Problem to work on
Return every line in the records below that contains the word "coordinates", copying each such line in full.

Exercise materials
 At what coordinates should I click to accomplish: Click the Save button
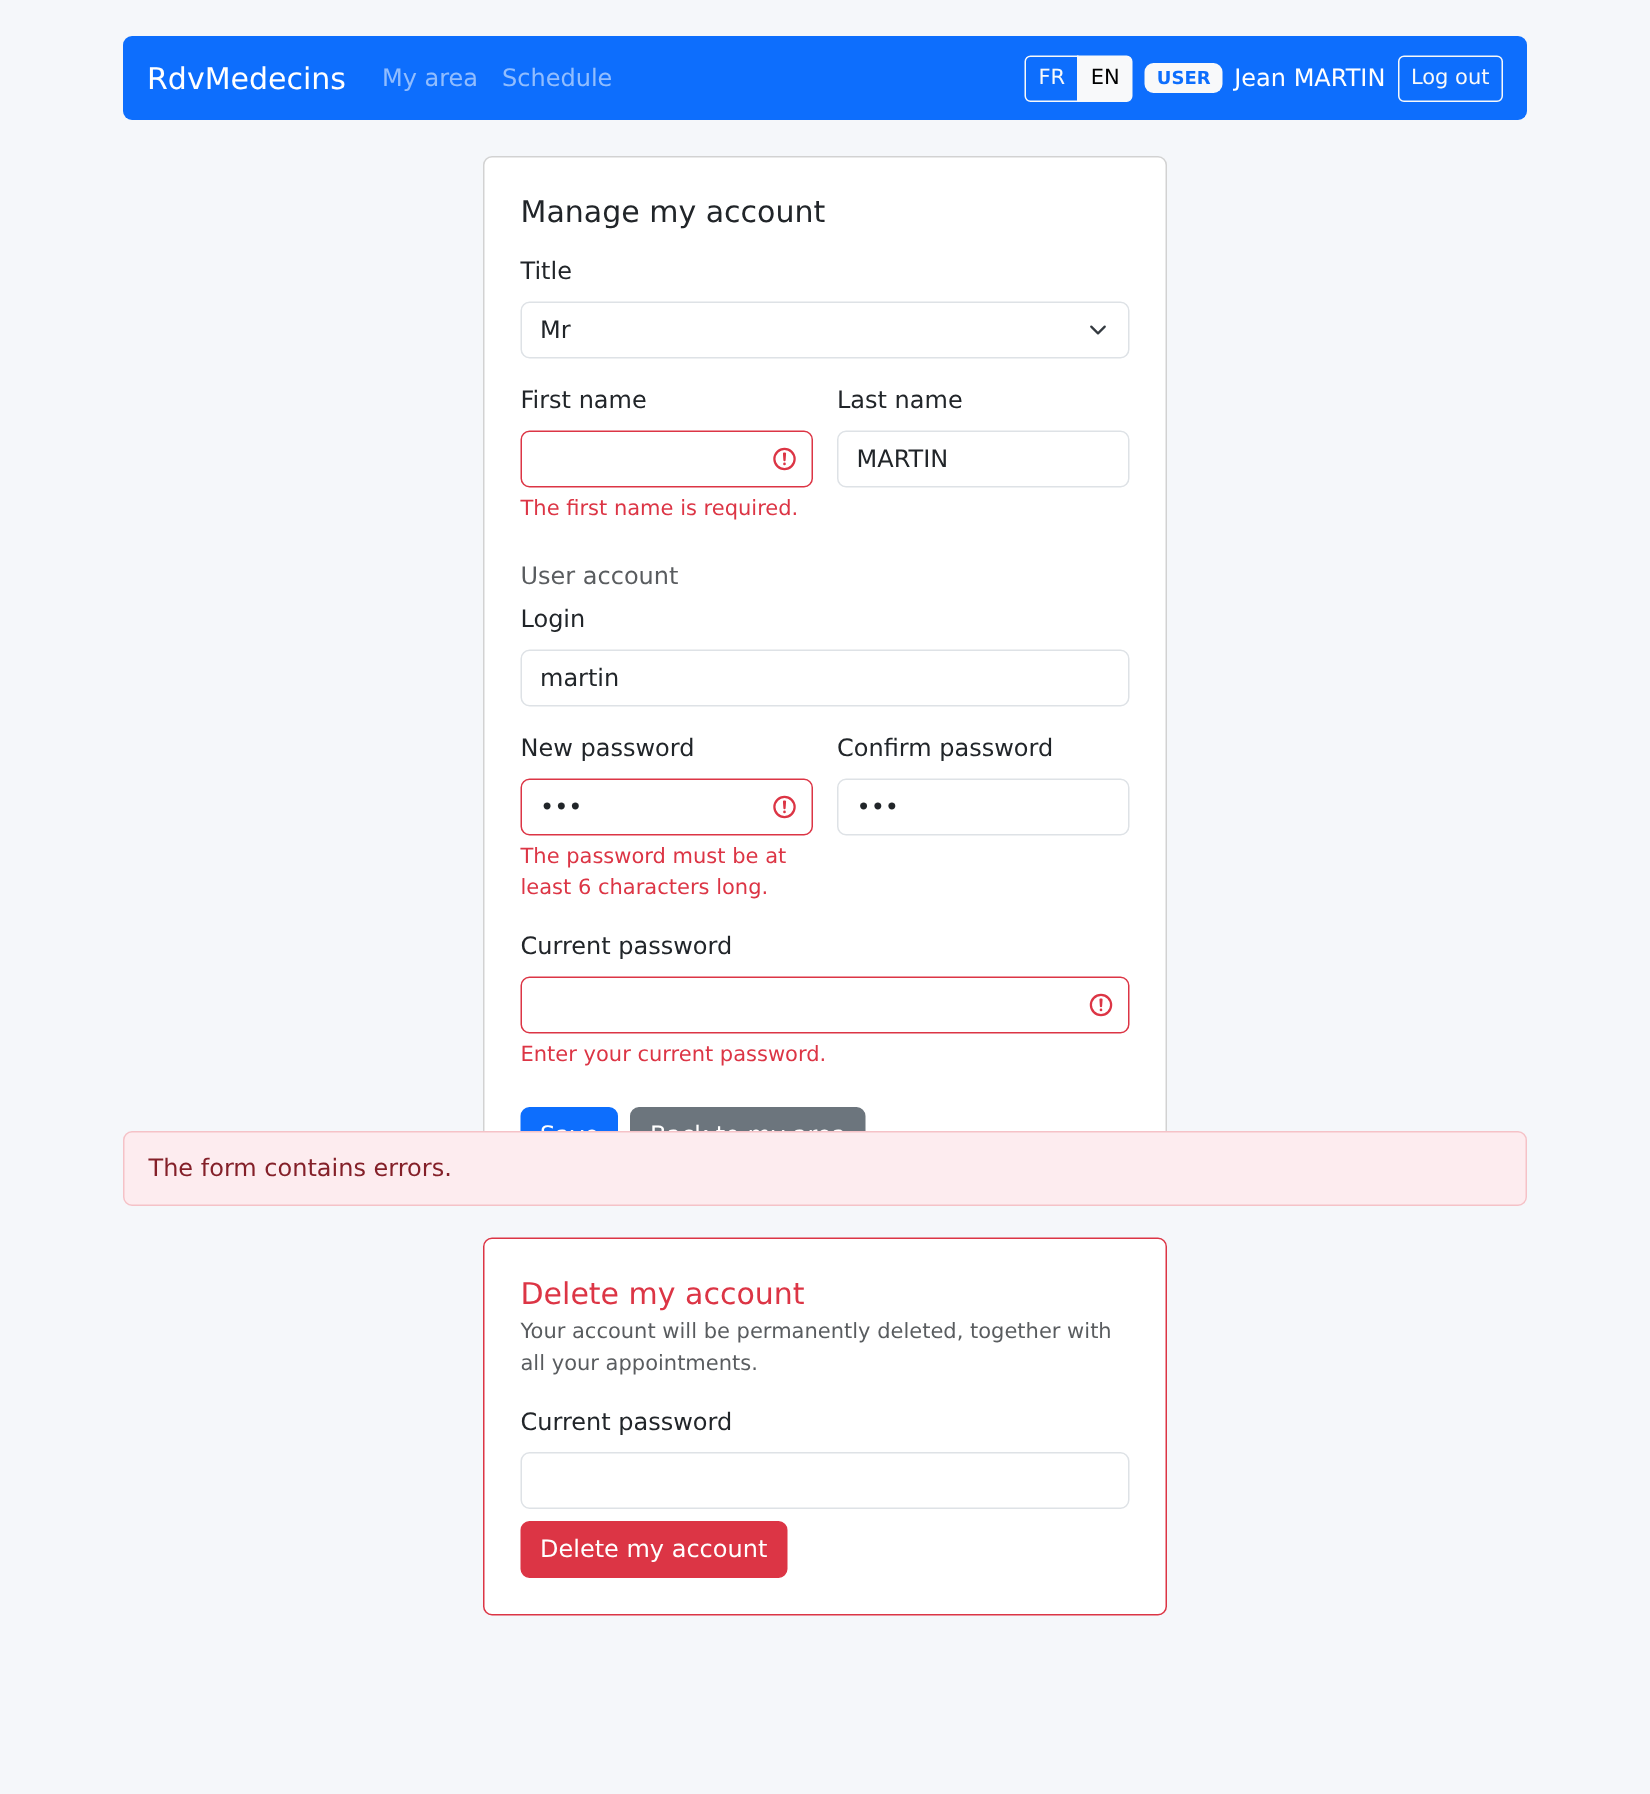click(x=569, y=1120)
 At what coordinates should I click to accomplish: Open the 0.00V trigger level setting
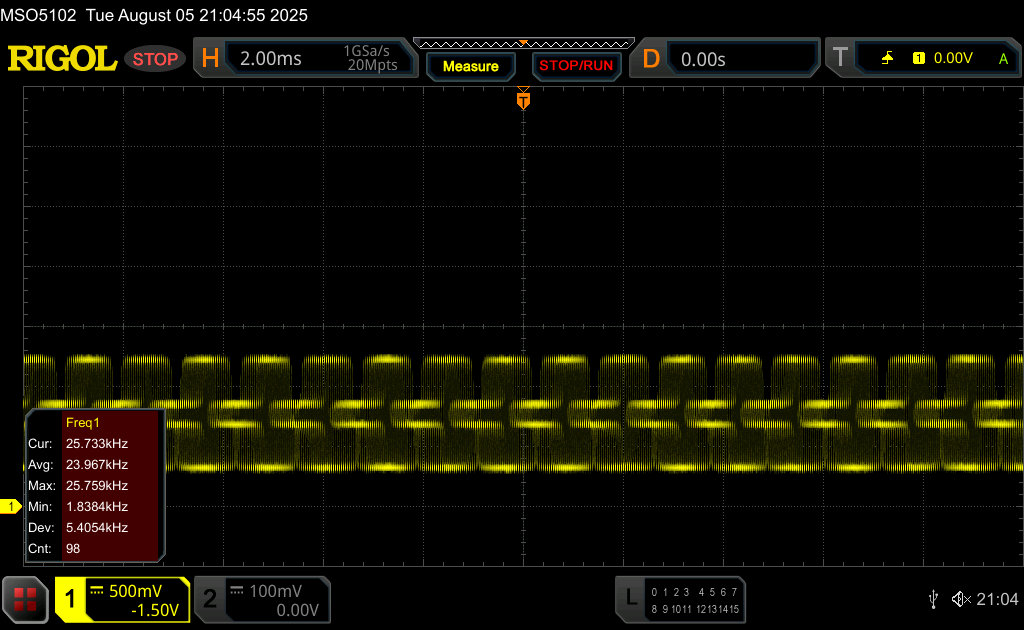952,59
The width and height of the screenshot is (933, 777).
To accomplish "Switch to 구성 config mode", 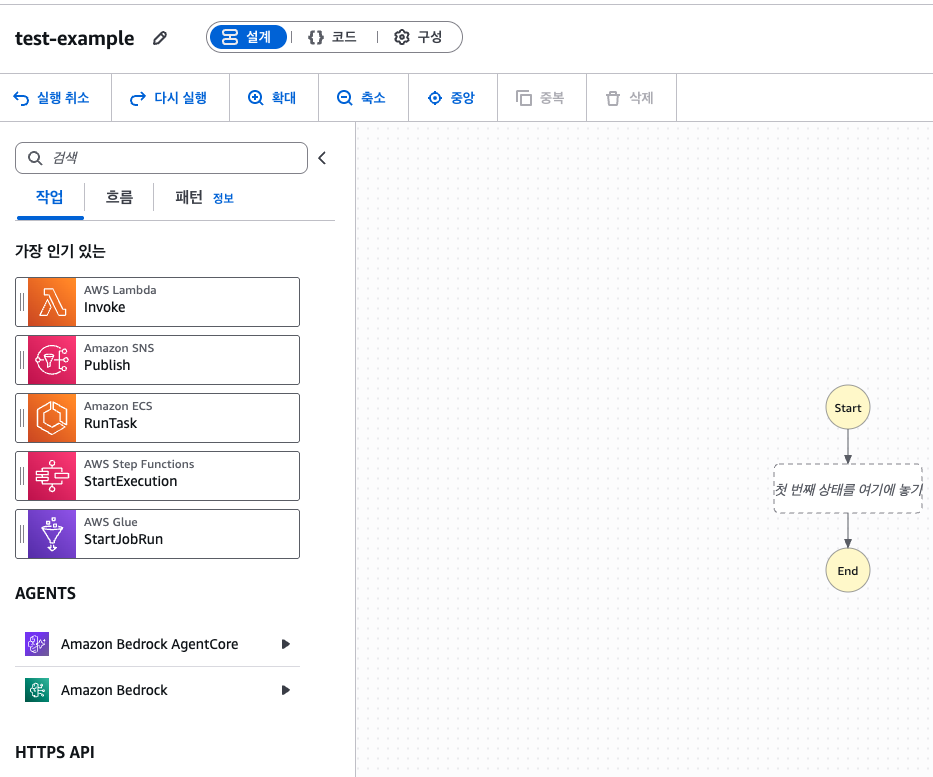I will [x=418, y=37].
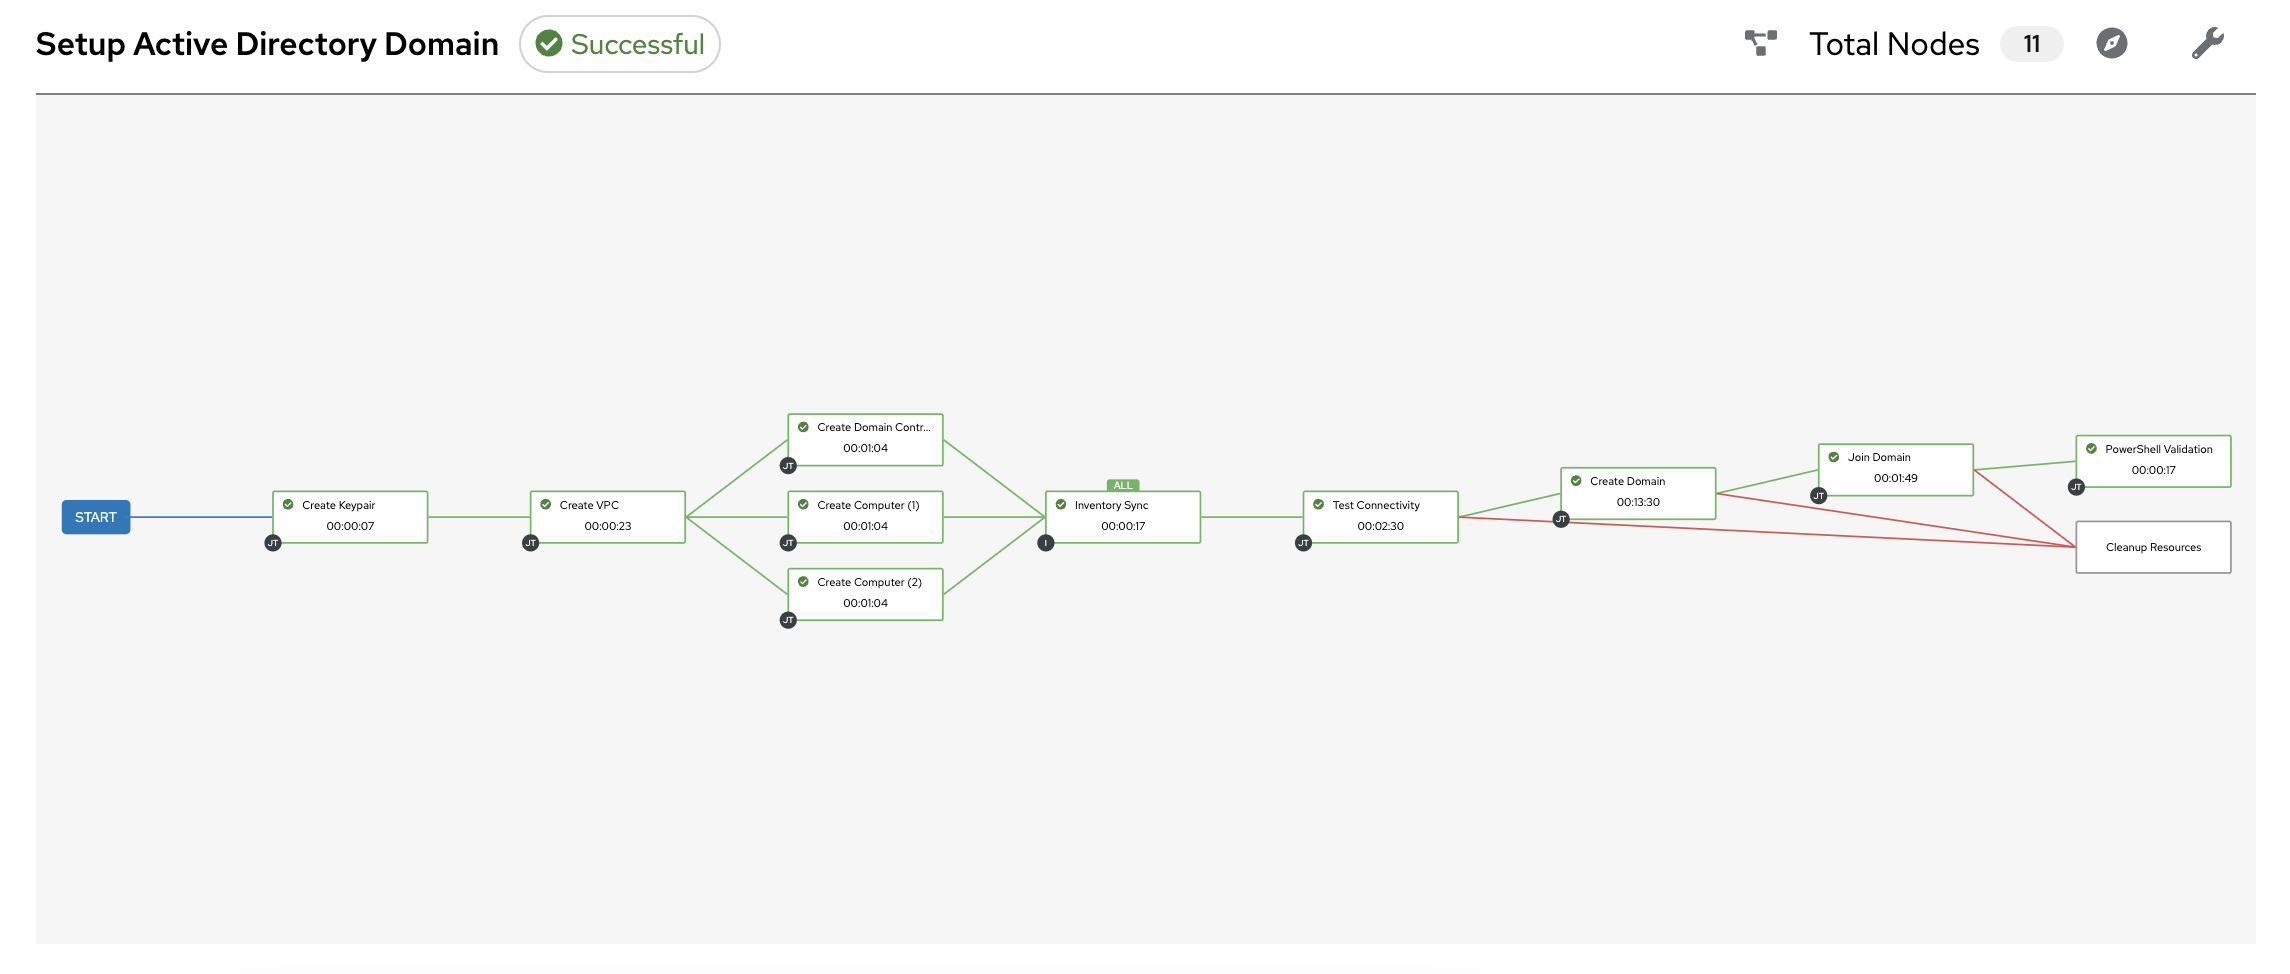Select the Create Domain Controller node
The image size is (2290, 974).
click(x=865, y=439)
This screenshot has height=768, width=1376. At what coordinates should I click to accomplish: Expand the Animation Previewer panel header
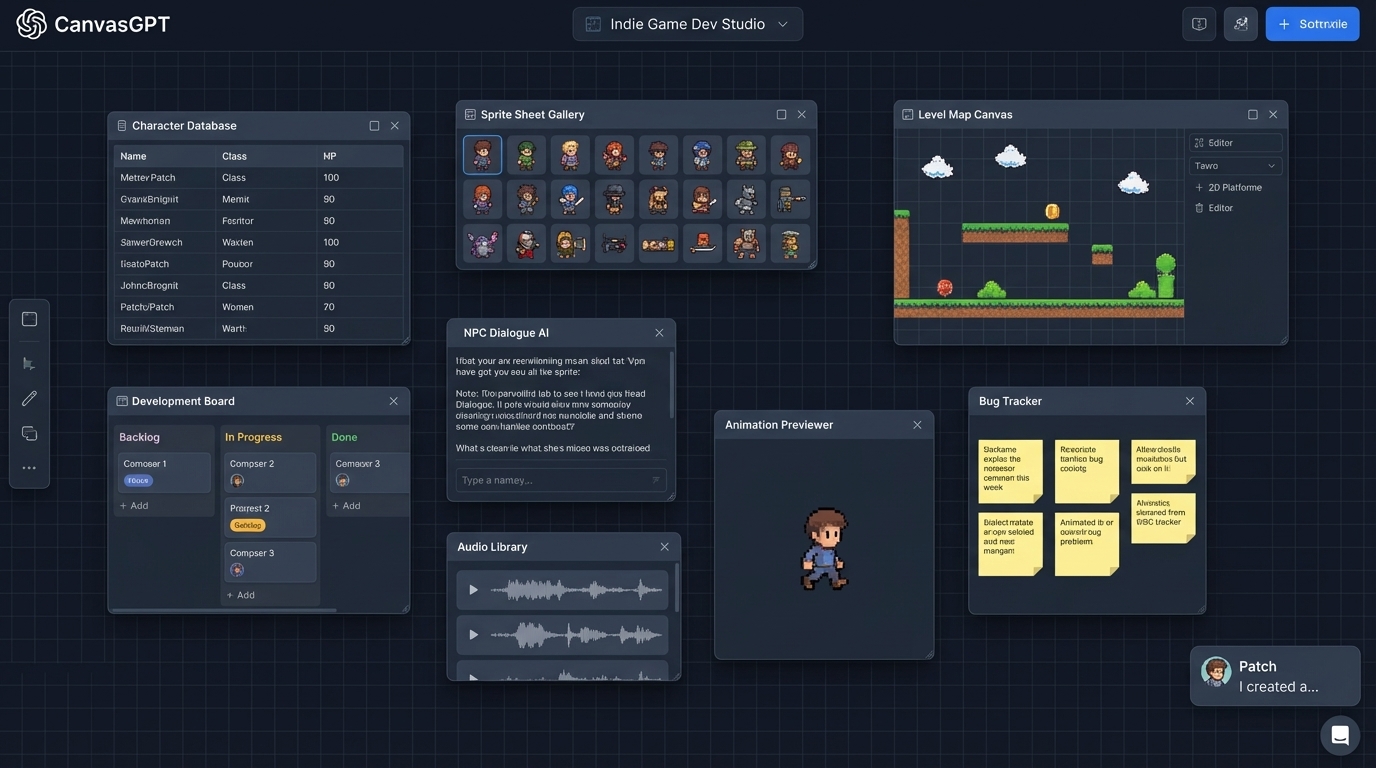pyautogui.click(x=779, y=423)
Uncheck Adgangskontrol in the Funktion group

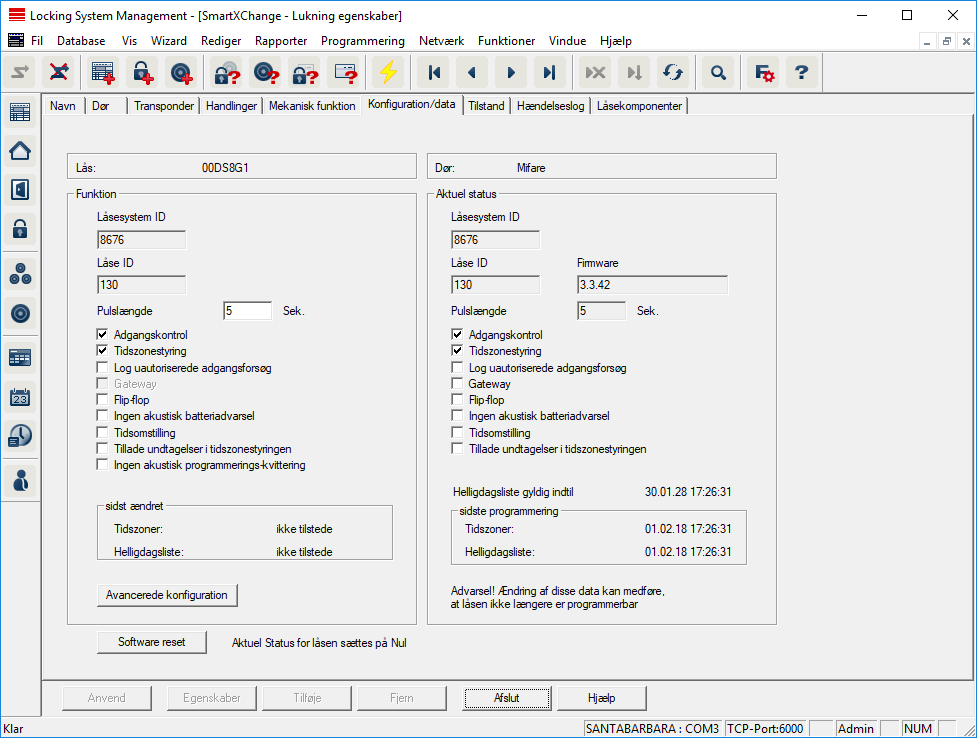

The answer
 At what coordinates should I click to accomplish: Click the Save button
 At what coordinates should I click to accomplish: Open the 0.00V trigger level setting
This screenshot has height=768, width=1376. At what coordinates should I click to accomplish: Expand the Animation Previewer panel header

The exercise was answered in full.